More promising, if vague, is the declaration that ‘Labour will also set out an ambition to re-establish the link between genuinely affordable housing and average earnings, bringing affordable rents and the dream of home ownership closer for those locked out today.’ Shadow housing secretary Lisa Nandy made clear last week that this would include changing the definition of affordable rent.

The detail of Labour’s Five Missions for a Better Britain published so far includes next to nothing on housing, although the one on growing the economy mentions ‘helping first-time buyers onto the housing ladder and building more affordable homes by reforming planning rules and arcane compulsory purchase rules, with new protections for renters’.

However, background briefing given to Patrick Maguire of The Times suggests Labour will also promise to reintroduce strategic planning and to build hundreds of thousands of new council homes and that green belt reform and a new generation of new towns are on the agenda for the Labour conference in September. ‘Housing does not feature in Starmer’s five missions for government,’ he says. ‘But he knows it is the answer to all of them.’ 

Let’s hope so – and let’s hope the party is keeping its powder dry for closer to the election.

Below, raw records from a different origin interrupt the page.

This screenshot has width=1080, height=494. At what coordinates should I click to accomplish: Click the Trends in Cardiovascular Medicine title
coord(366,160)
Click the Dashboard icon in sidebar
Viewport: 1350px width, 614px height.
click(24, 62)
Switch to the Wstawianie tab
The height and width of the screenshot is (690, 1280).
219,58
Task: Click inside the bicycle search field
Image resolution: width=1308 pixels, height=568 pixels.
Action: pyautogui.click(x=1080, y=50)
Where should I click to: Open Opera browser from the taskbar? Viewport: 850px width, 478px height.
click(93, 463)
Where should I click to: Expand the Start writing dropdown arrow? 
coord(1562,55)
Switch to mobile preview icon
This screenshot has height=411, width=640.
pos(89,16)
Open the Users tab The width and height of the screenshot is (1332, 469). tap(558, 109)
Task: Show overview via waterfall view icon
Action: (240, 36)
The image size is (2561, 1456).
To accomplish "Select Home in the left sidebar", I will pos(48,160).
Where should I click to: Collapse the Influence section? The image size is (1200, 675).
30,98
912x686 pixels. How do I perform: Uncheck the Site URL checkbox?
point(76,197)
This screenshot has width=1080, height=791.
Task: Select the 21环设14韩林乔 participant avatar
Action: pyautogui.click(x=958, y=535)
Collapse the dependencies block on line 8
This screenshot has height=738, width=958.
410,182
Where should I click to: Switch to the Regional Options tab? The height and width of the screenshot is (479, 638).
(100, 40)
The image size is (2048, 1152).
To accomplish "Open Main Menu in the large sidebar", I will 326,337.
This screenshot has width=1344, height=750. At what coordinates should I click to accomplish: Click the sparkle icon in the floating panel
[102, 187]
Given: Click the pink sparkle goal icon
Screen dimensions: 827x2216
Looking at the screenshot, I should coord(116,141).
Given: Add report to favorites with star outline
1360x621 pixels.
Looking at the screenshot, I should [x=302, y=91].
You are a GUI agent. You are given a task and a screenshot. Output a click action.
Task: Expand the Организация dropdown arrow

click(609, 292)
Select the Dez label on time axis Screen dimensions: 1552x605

The two party leaders clashed directly over housing at Prime Minister’s Questions on Wednesday as Keir Starmer clamed the ‘self-inflicted financial crisis’ last Autumn had left almost two million households facing higher mortgage costs and first-time buyers having to find £9,000 more for a deposit.

Rishi Sunak boasted that government schemes had led to the highest number of first-time buyers in 20 years, double what Labour managed.

The Labour leader then widened the attack to housebuilding: ‘His decision to scrap housing targets is killing the dream of home ownership for a generation. Why does he not admit he got it wrong and reverse it?’

The prime minister doubled down: ‘I promised to put local people in control of new housing, and I am proud that that is what I delivered within six weeks of becoming prime minister. The right hon. and learned gentleman wants to impose top-down housing targets, concrete over the green belt and ride roughshod over local communities.’

Starmer hit back that: ‘The only power the prime minister has given to local communities to not to build houses…. Why does he not stop the excuses, stop blaming everyone else, and just build some houses instead.’

And all Sunak had left was some whataboutery on Labour’s record in London and Wales. ‘As ever, Labour talks and the Conservatives deliver,’ he said.

It was good to see housing as the main event at PMQs even if few of the answers inspired much confidence.

Will it also be part of the main event at next year’s election?